From 1 May, customers will receive at least £30 compensation if they are mistakenly switched supplier or if suppliers are late refunding credit balance refunds.

According to an Ofgem report, energy customers would have been owed more than £70m in 2017 alone for switches that had gone wrong had automatic compensation been in place

Compensation for delayed switches and late final bills will be introduced later this year.

Rob Salter-Church, director, retail systems transformation at Ofgem, said: “When a switch goes wrong, it can cause inconvenience, and in some cases, real worry and stress for those affected.

“Automatic compensation payments from 1 May, and additional payments this year, should serve as an incentive for suppliers to raise their game and get switches right first time.”

What will customers be entitled to?

Under the new rules, switching customers will be entitled to a maximum of £120 if their supply is not restored to the correct supplier in a timely fashion.

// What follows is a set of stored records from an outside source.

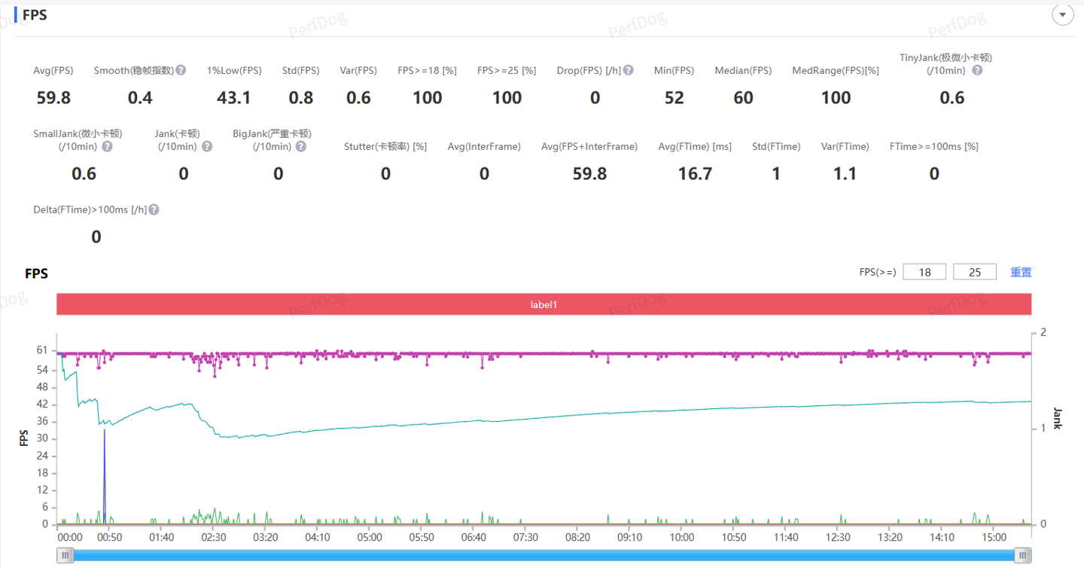Click help icon beside Delta(FTime)>100ms

154,209
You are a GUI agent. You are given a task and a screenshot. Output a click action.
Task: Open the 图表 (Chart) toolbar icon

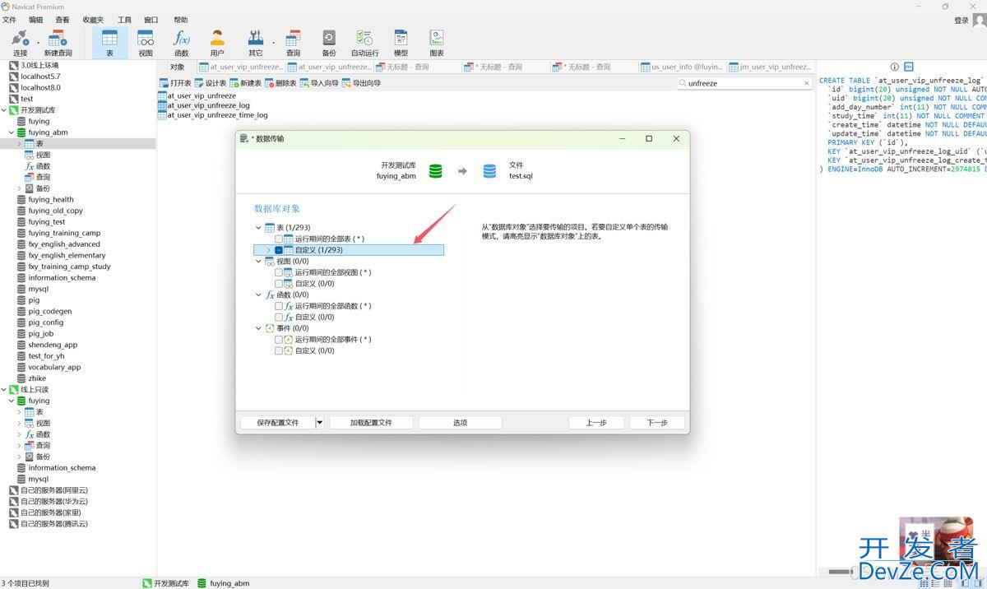(x=437, y=42)
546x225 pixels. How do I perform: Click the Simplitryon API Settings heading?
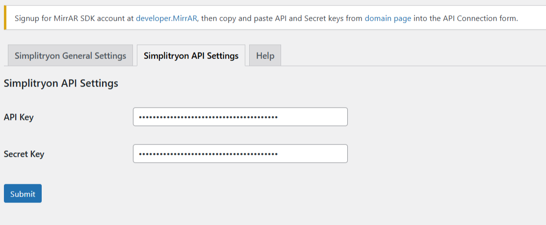61,84
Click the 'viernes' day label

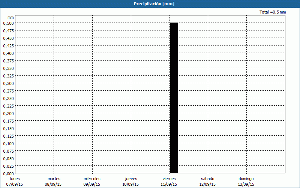(x=169, y=179)
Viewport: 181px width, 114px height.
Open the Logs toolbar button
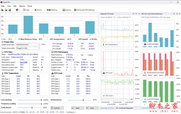click(26, 10)
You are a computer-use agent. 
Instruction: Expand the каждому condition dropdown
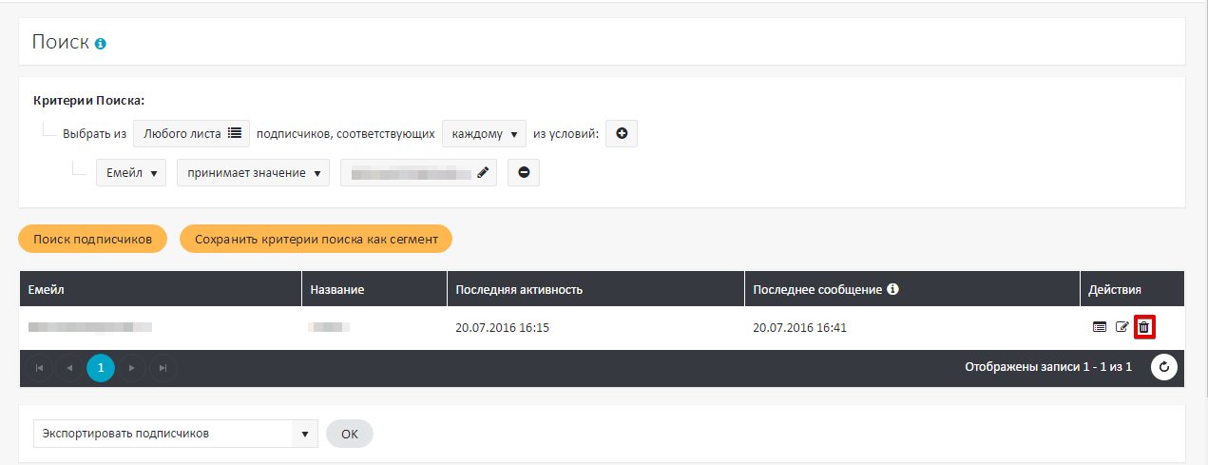tap(484, 134)
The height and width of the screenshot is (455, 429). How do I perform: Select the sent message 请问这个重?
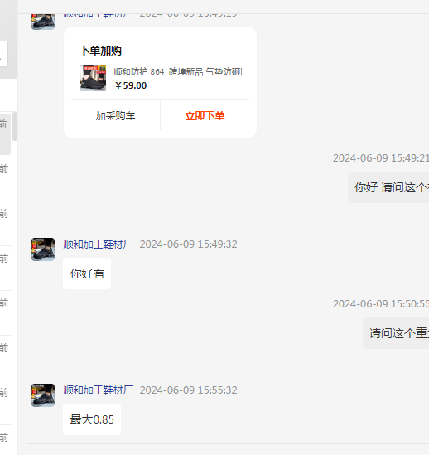(396, 333)
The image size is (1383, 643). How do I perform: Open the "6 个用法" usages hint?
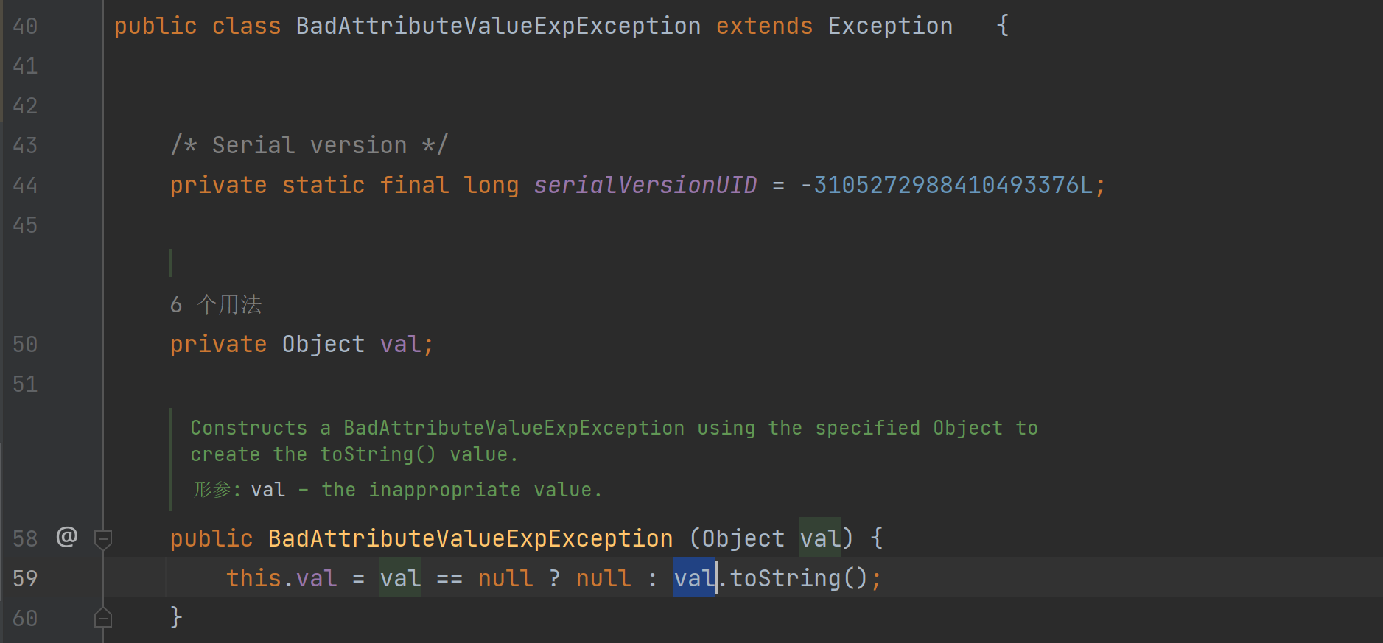(x=216, y=304)
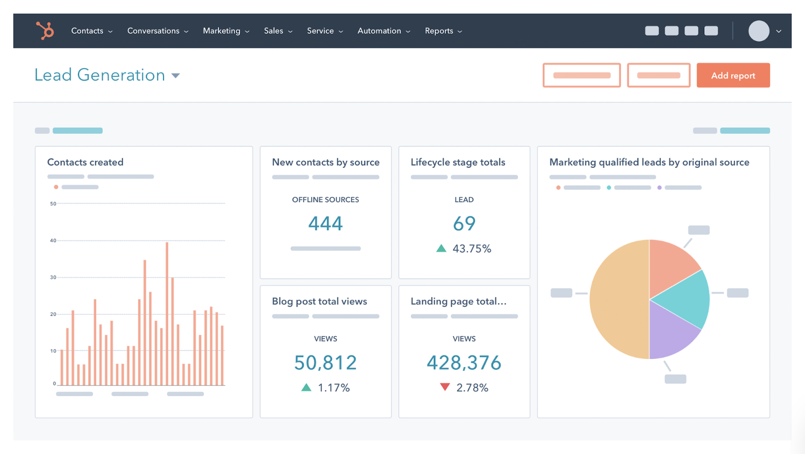
Task: Select the tan half of pie chart
Action: click(x=619, y=299)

When a customer reports a potential “erroneous switch” (they are mistakenly switched to another supplier), they will receive £30 from each supplier if the suppliers are unable to agree within 20 working days whether an erroneous switch has occurred.

An erroneously switched customer will receive £30 from their old supplier if they fail to re-register the customer within 21 working days.

Customers will also receive a payment of £30 if a supplier fails to return a credit balance after they have switched within 10 working days of a final bill being issued.

Natalie Hitchins, head of home products and services, at Which? said: “The regulator now needs to enforce its automatic compensation standards so that energy companies get it right first time and consumers are not put off switching – given they could potentially save more than £300 a year.”